Throughout this work, I’ve learned that access is not merely a question of purchasing ProQuest data files. It a question of having that data processed into clean, curated corpora so that you can begin to perform analysis. It is a question of having the time on your doctoral program or tenure clock to step away from the normal cycle of reading, publishing, and teaching—and build archives to which, due to copyright issues, you may not have access when you leave the given institution. And, when you’re finally ready for analysis, it is a question of having the raw computing power necessary to run your files. As built, the processing pipeline for “The Poisonous French Book?” currently takes 5-10 minutes to run per XML file, which would require weeks of personal computer time to run at scale without the GPU accelerated hardware at Yale’s DH lab. It seems likely, in the future, that such services will become part and parcel of the library resources at top universities—usable so long as you have the right VPN connection.

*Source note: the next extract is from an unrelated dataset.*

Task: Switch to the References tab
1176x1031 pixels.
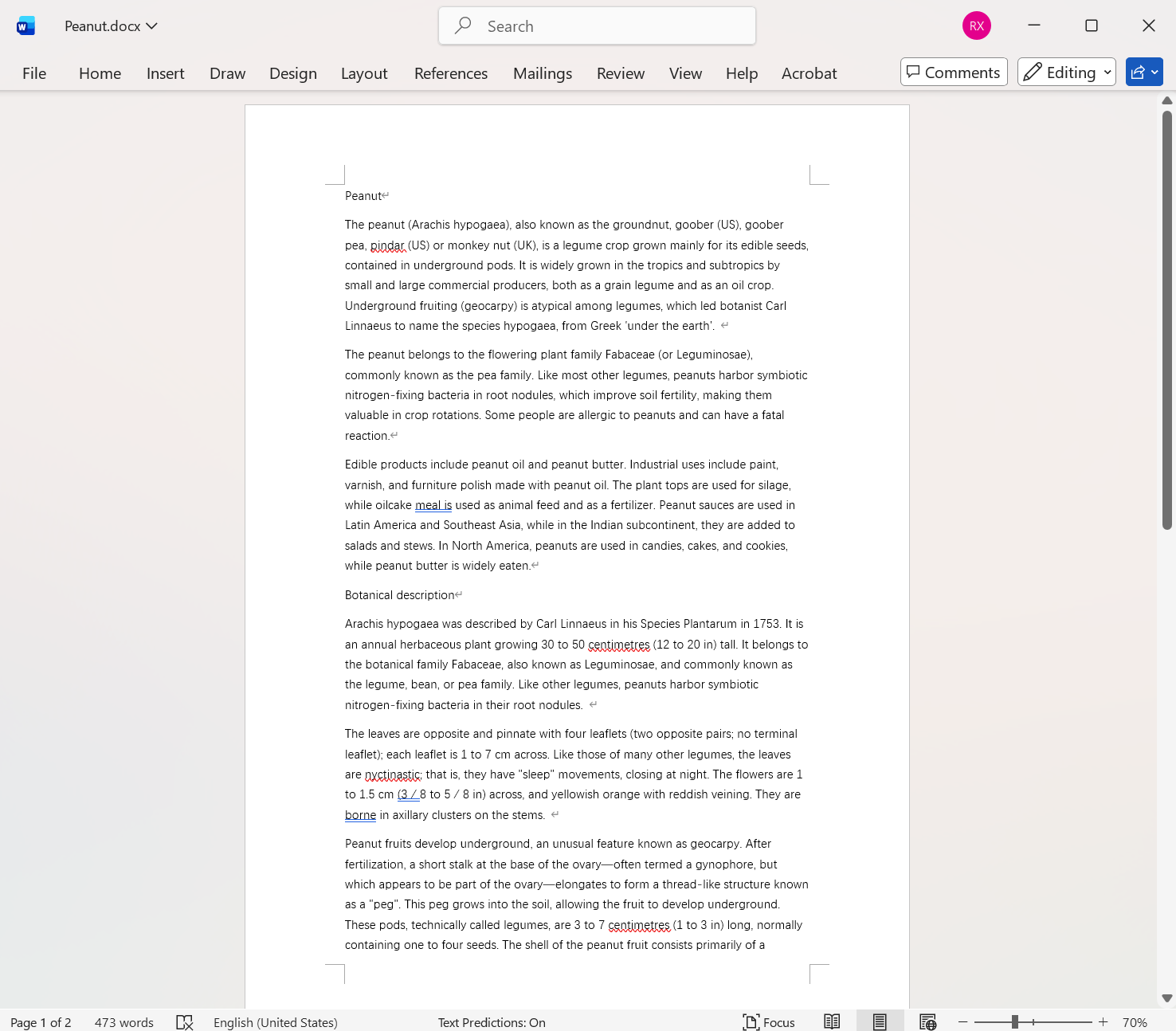Action: click(450, 73)
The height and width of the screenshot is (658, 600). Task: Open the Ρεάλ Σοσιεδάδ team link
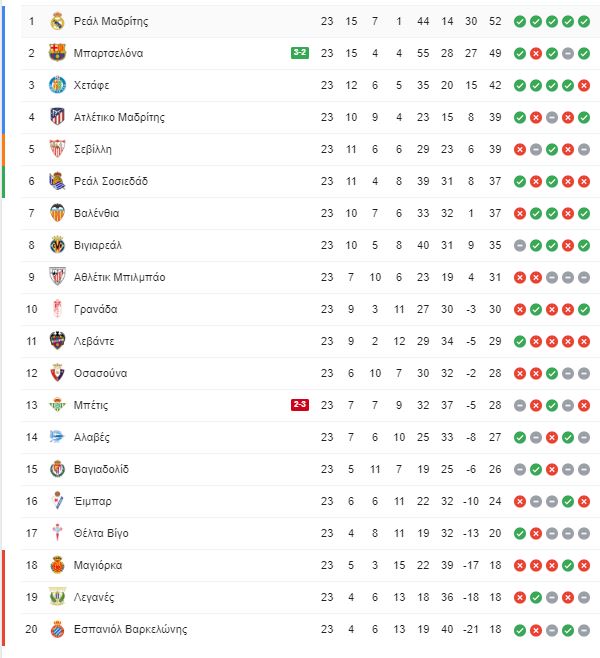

The more dimensions I found in access, the more I came to feel that a corrective was needed for our associations around contemporary multitudes—a corrective written not just for specialists in Victorian literary culture but for a broader audience. The result is the piece I’ve developed with the support of the Sawyer grant, provisionally titled “Access Precedes Essence,” which is slated to appear in the Stanford Humanities Review next year. The piece will draw on my own experience with “The Poisonous French Book?” but it will situate that narrative in a broader scholarly and public conversation around text mining and digital access. I’m particularly interested in how legal and institutional barriers inform corpora construction and preservation—how data can end up siloed at universities who pay for raw data, fund research for pipeline development, and then run analysis on local servers. While DH work is often associated with the start-up maxim “move fast and break things,” it can also be painstakingly manual and rife with litigation fears. When it comes to data mining, I’d suggest, our experience of contemporary multitudes is also one of antiquarian scarcity. More than a cautionary corrective, I envision this piece as a call for universities and legislators to work together to develop new solutions around data access.